Until the creation of the gasoline tax in 1956, government was unable to respond to the demand for paved roads. The gasoline tax provided appropriate user fee financing. The access to land and the mobility that paved highways offered caused real estate to escalate in value. Free movement of goods and services provided greater access to a wider variety of options and increased market competition helped to lower costs to consumers. The direct benefit to the economy of construction of the 40,000 mile interstate highway system was at least five dollars for each dollar spent on construction. Highway construction adds value via mobility to existing economic generators. When highways are constructed where there are no preexisting economic generators, no economic development benefits result because there are no markets or resources to access. This is a reasonable test for the viability of transportation projects. If mobility and access are improved, the benefits of the project can be balanced against the costs.

The advent of the gasoline tax was simultaneous with the Federal Highway Trust Fund. As interstate highway construction progressed and the power of the gasoline tax was recognized, use of the trust fund was expanded. Federal matching share increased.
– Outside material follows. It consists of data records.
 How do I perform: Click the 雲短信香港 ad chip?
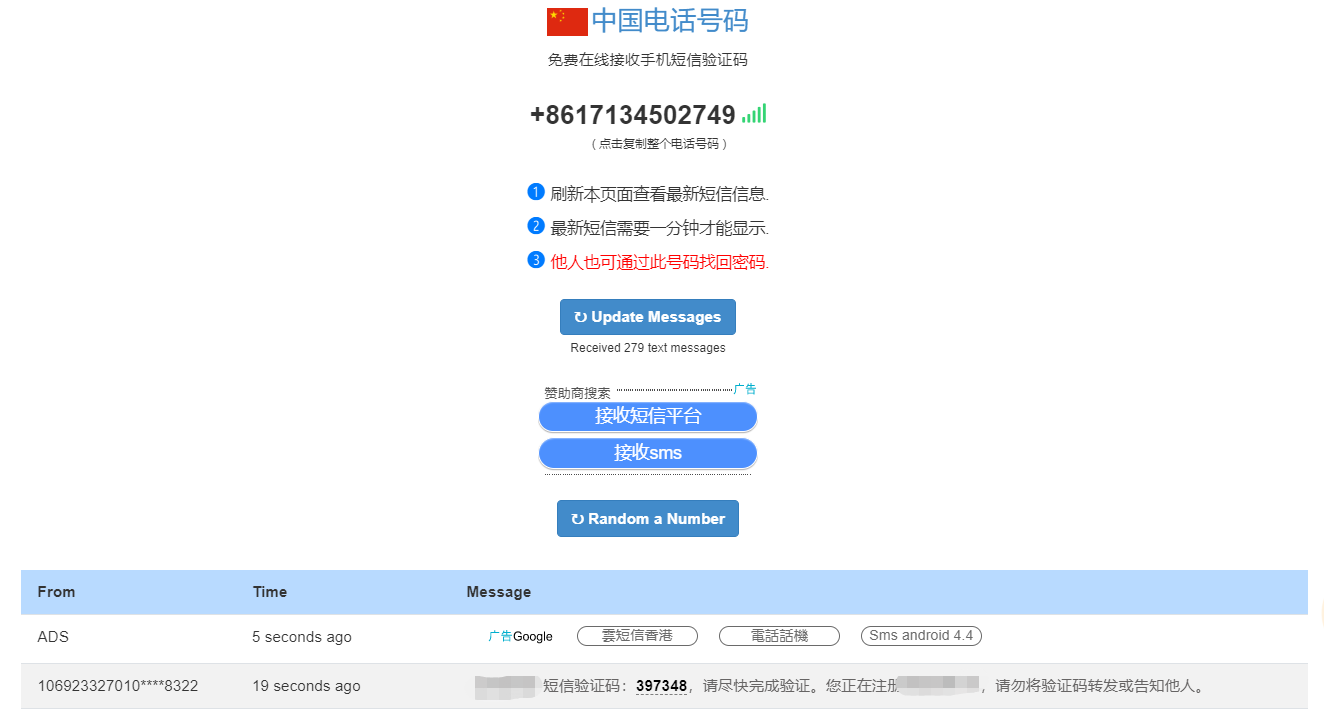pos(637,635)
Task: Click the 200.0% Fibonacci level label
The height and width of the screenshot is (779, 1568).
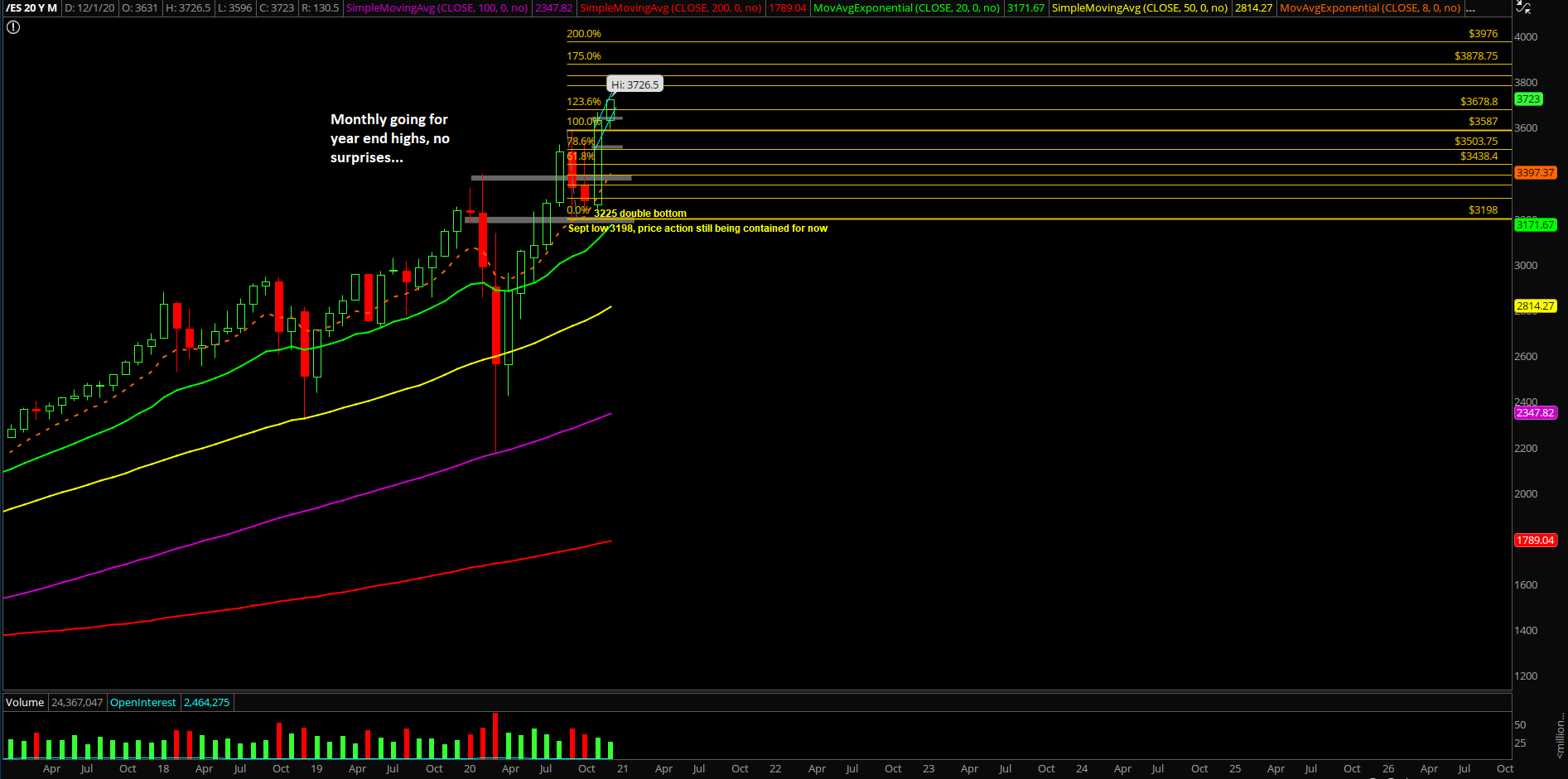Action: (584, 34)
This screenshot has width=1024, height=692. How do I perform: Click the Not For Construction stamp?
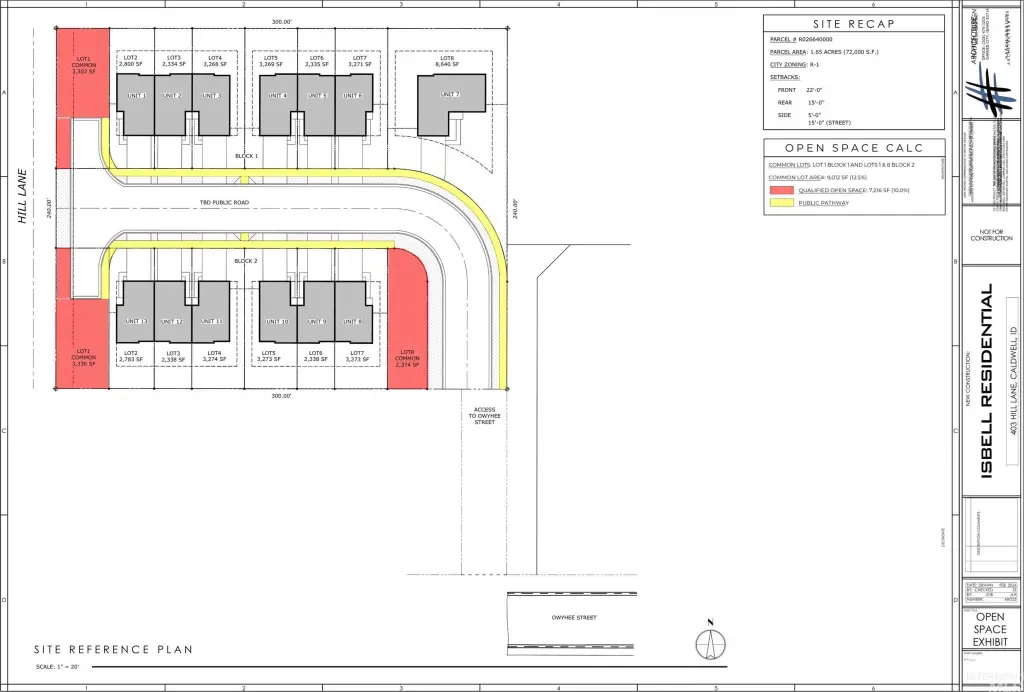pos(991,236)
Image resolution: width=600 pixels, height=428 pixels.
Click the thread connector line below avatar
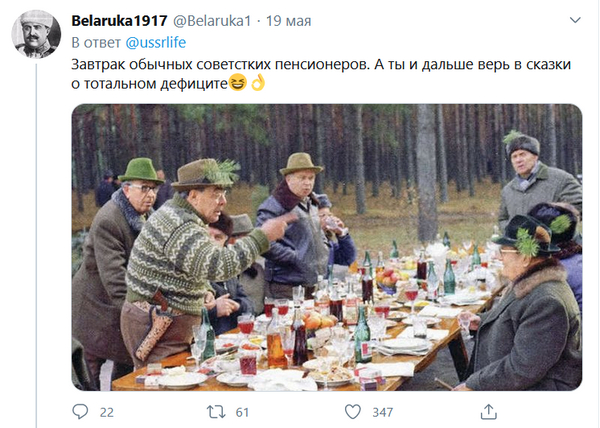(x=36, y=246)
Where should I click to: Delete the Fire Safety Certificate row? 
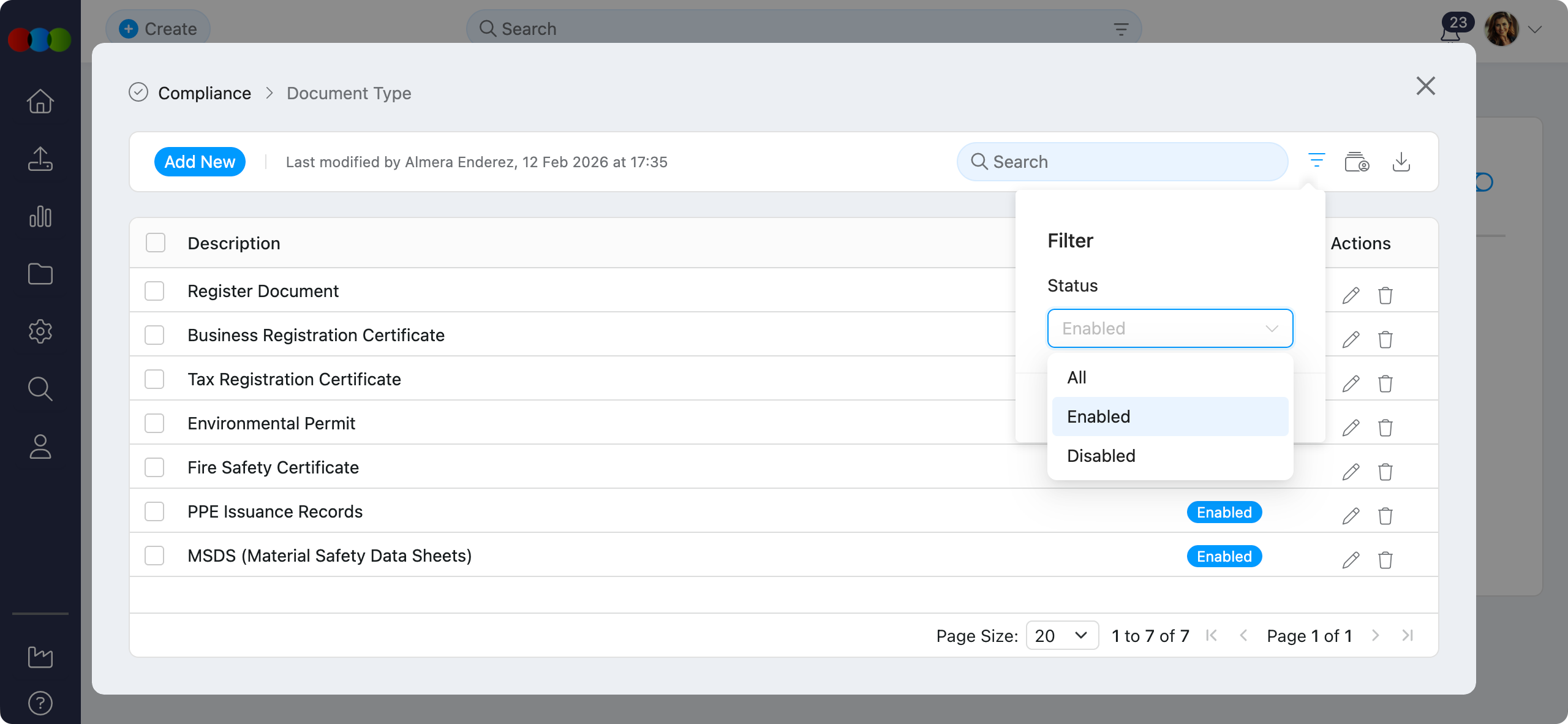(x=1385, y=472)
Funds became more readily available for appurtenances, relocations, environmental, archeological, safety, and other project considerations. Subsequently, trust fund moneys became available for an expanded federal aid system, off-system projects, and maintenance. The trust fund has also been accessed to subsidize other transportation modes: mass transit, aviation, railroads, waterways, and bike paths. Last, but not least, the gasoline tax user fee has been accessed by Congress to finance a portion of the national debt. So the original concept of a user fee for transportation has been greatly expanded and co-opted. The gas tax has become part user fee and part tax based on consumption.

Currently the Colorado tax is $.22 per gallon and the federal tax is $.183 per gallon for a total of slightly over $.40 per gallon. If an average vehicle gets 20 miles per gallon, the user fee is $.02 per mile. However, users have a degree of control over their tax rate. Some own vehicles that get 40 miles per gallon and thus pay only $.O1 per mile user fee. Some get less than 10 miles per gallon and pay $.04 per mile user fee. Advocates of other-than-auto transportation quickly point to subsidies from other sources that go to highways. The Brookings Institution estimates these subsidies at about $22 billion per year nationwide, slightly less than $.O1 per mile. Rush hour traffic congestion points to the fact that not all vehicle-miles traveled are equal. A rush hour vehicle-mile is more valuable than a non-rush hour vehicle-mile.

Heavy vehicles do not pay their fair share of highway costs as measured by structural damage to the facility. A vehicle that weighs twice as much produces 16 times as much road damage (2 to the 4th power). Similarly, due to the fee structure, there is little incentive to avoid overloads, unbalanced loads, or to configure vehicles to mitigate damage. Conversely, truckers argue that autos do not pay their fair share of the highways since they are few compared to the many that consume the capacity of the system.

Mass transit advocates argue that highway taxes should pay for mass transit because congestion is relieved when commuters ride mass transit. Because transportation economics has been contorted by the distortions of subsidies, it is difficult to rationalize logically the role of mass transit in the entire picture. Without massive public subsidies to mass transit, it could not survive. Mass transit ridership nationwide continues to decline in spite of massive subsidies. Currently, ridership is less than 5 % of all commuters. Roughly 5 % of commuters walk to work and 15 % use carpools. It is unlikely that a system of fixed routes and fixed schedules can meet the needs of an increasingly diverse, mobile, affluent, and unconstrained population. It is, however, clear that economic distortions and subsidies to highways work to the disadvantage of viable mass transit. A public policy that subsidizes highways to the detriment of mass transit and then requires additional taxpayer subsidies to mass transit to offset the damage is not rational.

Transportation is a private good, wherein the benefits accrue primarily to an individual. Thus, transportation is a service that receives public subsidy inappropriately. Historically, it has been virtually impossible for aspects of transportation to recover their costs in user fees. However, recent technological advances make it feasible to assign the true cost of transportation services more directly to those who benefit.

The gas tax as a user fee may be inadequate and obsolete. ISTEA (the 1991 Federal Transportation Act) liberalizes the use of congestion pricing, weight-distance
fees and toll roads. As society moves in the direction of free market governance, such fees can be expected to evolve into common usage. The sooner Colorado comes to recognize the future condition, the sooner Colorado can capture the benefits that a more liberal free market approach can yield.